Exercise directions
Using the entries below, restate word for word only the lines from the one with "Given: Open the Документы начислений link" to the final line, leaving the pictures out.

Data under study
=-=-=-=-=

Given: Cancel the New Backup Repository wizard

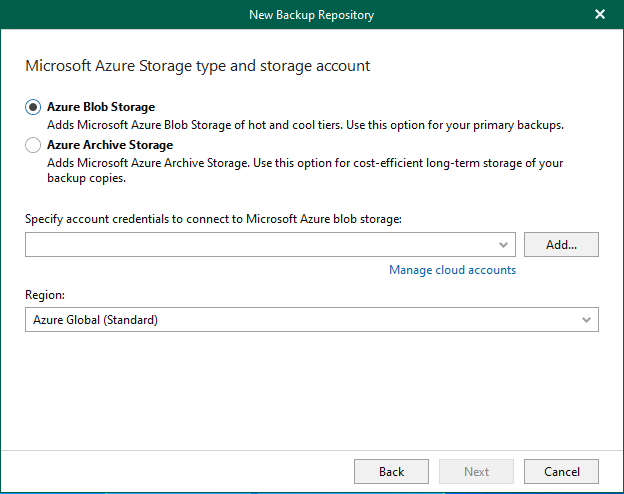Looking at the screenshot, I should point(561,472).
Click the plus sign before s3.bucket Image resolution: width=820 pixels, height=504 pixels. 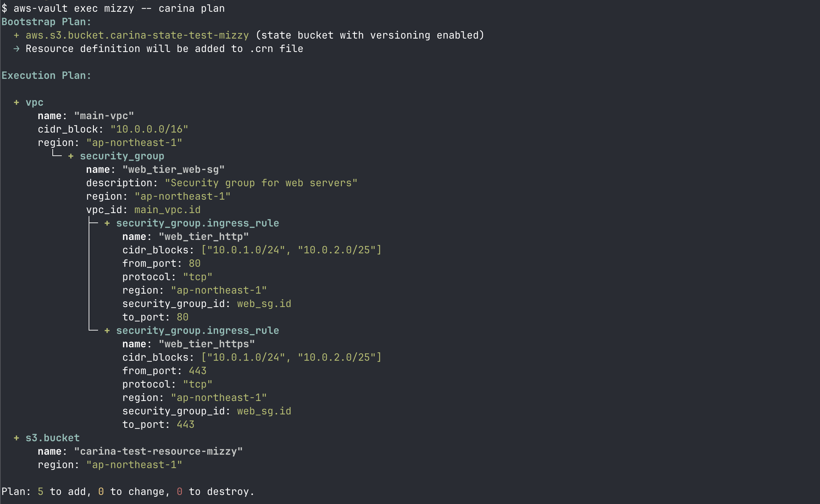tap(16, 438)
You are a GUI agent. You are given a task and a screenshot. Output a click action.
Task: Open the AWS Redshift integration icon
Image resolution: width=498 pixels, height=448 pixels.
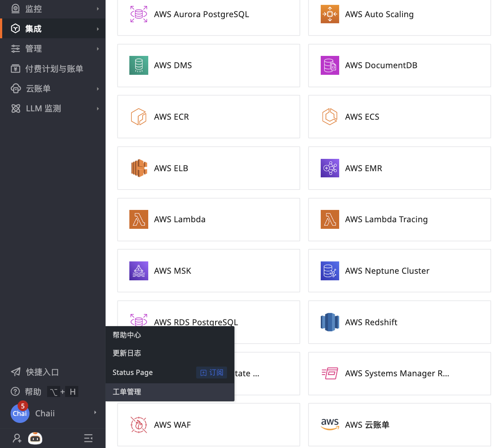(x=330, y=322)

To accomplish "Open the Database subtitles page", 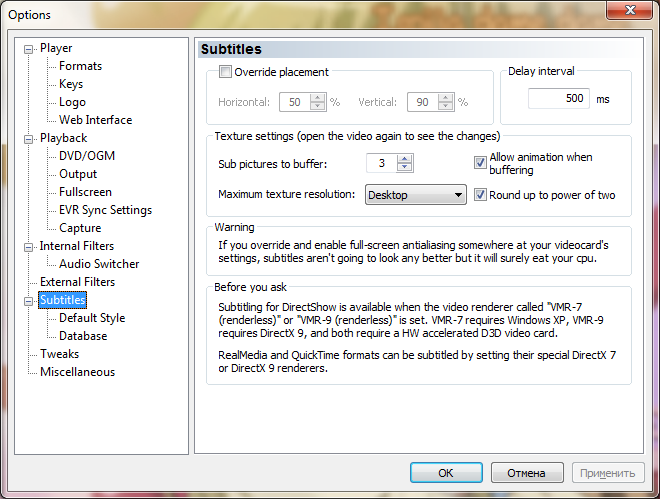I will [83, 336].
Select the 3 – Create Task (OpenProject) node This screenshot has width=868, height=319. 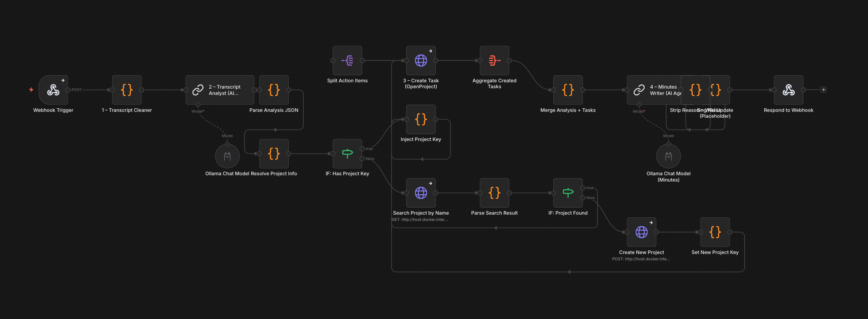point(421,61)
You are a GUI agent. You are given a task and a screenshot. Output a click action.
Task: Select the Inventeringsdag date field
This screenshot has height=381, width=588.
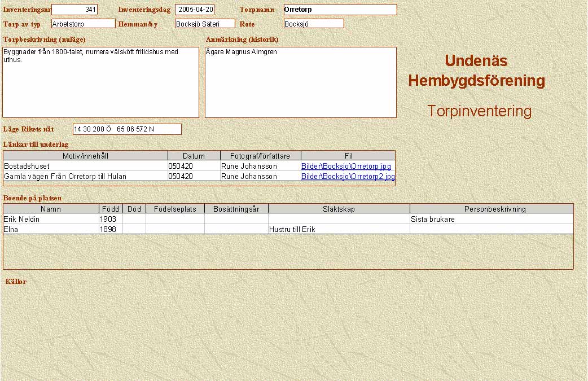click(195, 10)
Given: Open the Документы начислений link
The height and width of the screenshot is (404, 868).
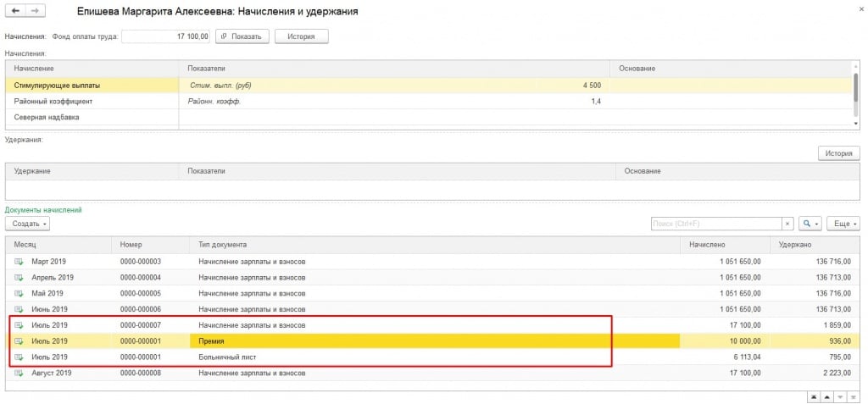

=-=-=-=-=

Expected answer
Given: Open the Документы начислений link
The height and width of the screenshot is (404, 868).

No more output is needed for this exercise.